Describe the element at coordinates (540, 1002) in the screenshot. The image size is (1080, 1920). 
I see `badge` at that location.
==
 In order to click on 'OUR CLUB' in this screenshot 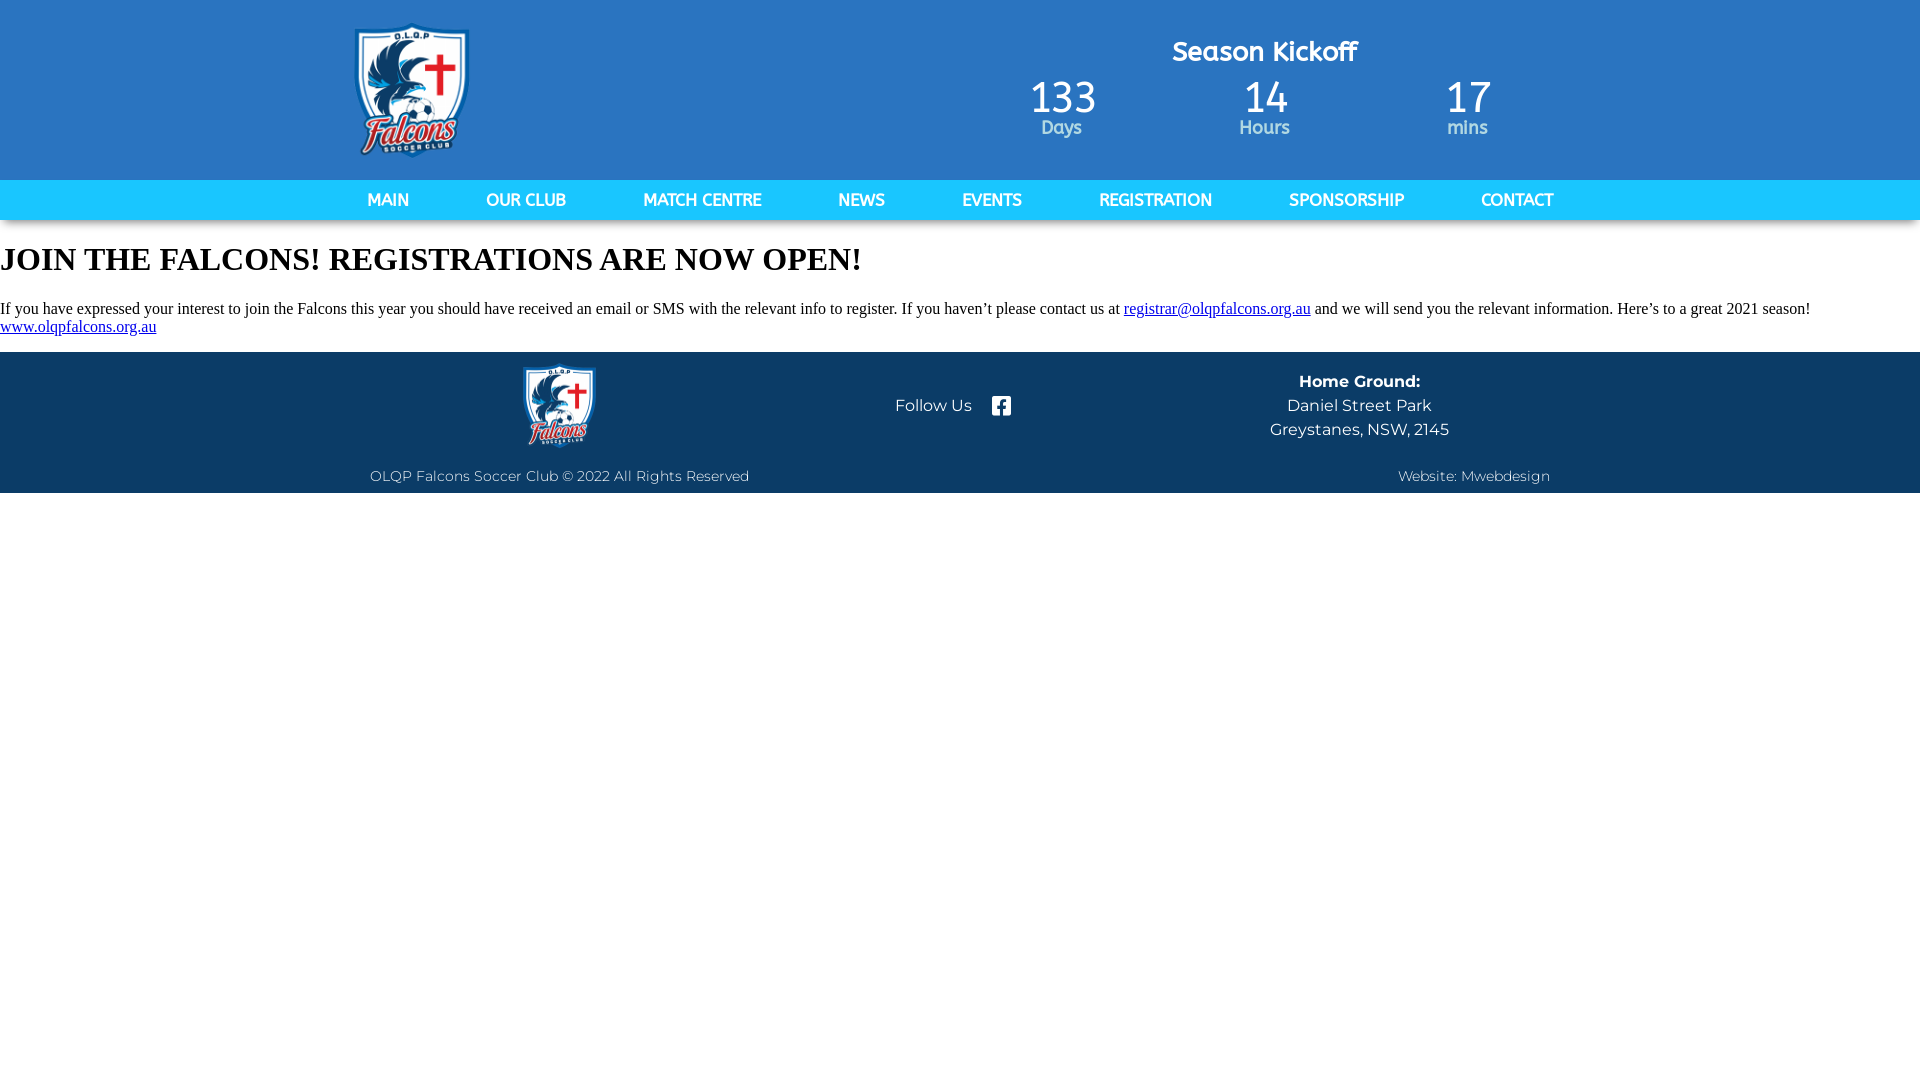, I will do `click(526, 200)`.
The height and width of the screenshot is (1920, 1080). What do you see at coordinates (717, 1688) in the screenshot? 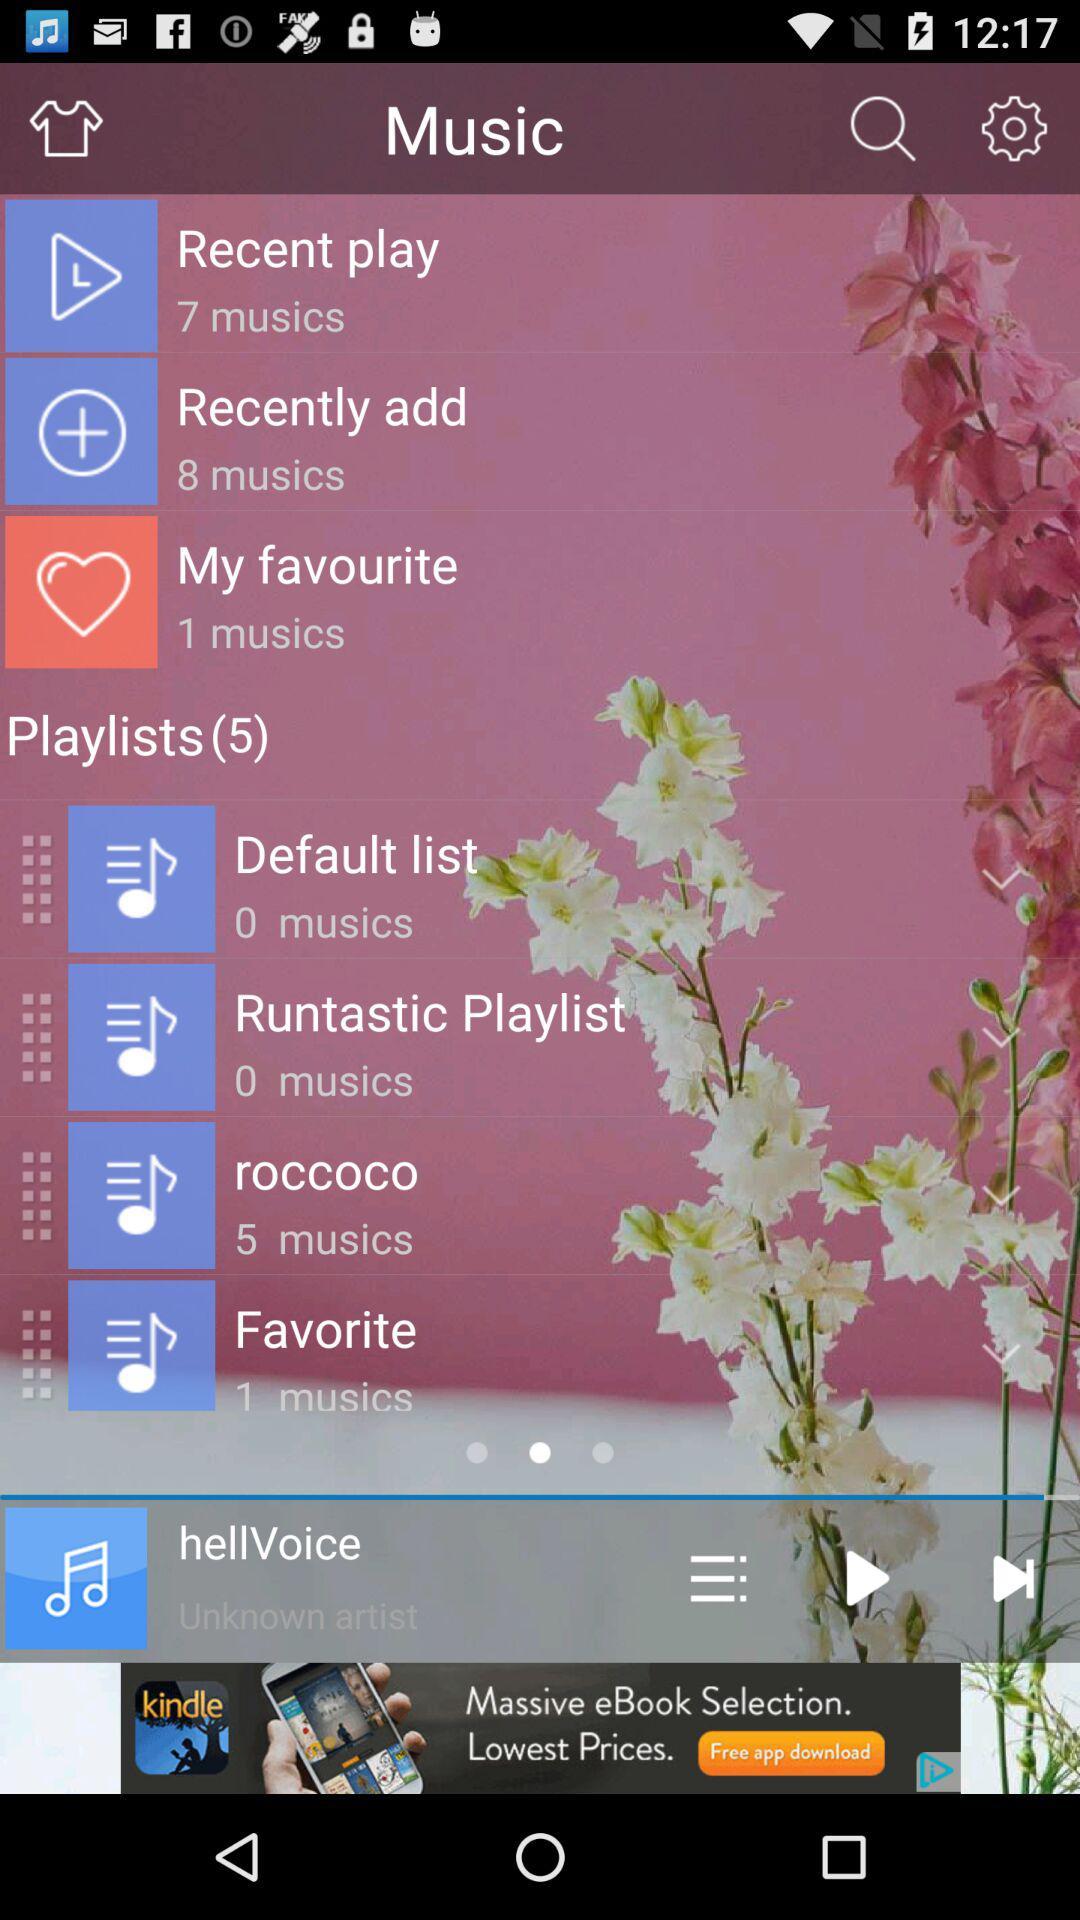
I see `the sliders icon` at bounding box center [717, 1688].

Set exercise: Please convert the records into a Markdown table with the columns Index and Entry, one row per line and blank lines omitted, starting at the line containing "The height and" and ending after the line containing "center [717, 1688].". Omit the pictures from the table.

Task response:
| Index | Entry |
|---|---|
| 1 | The height and width of the screenshot is (1920, 1080). What do you see at coordinates (717, 1688) in the screenshot?  |
| 2 | I see `the sliders icon` at bounding box center [717, 1688]. |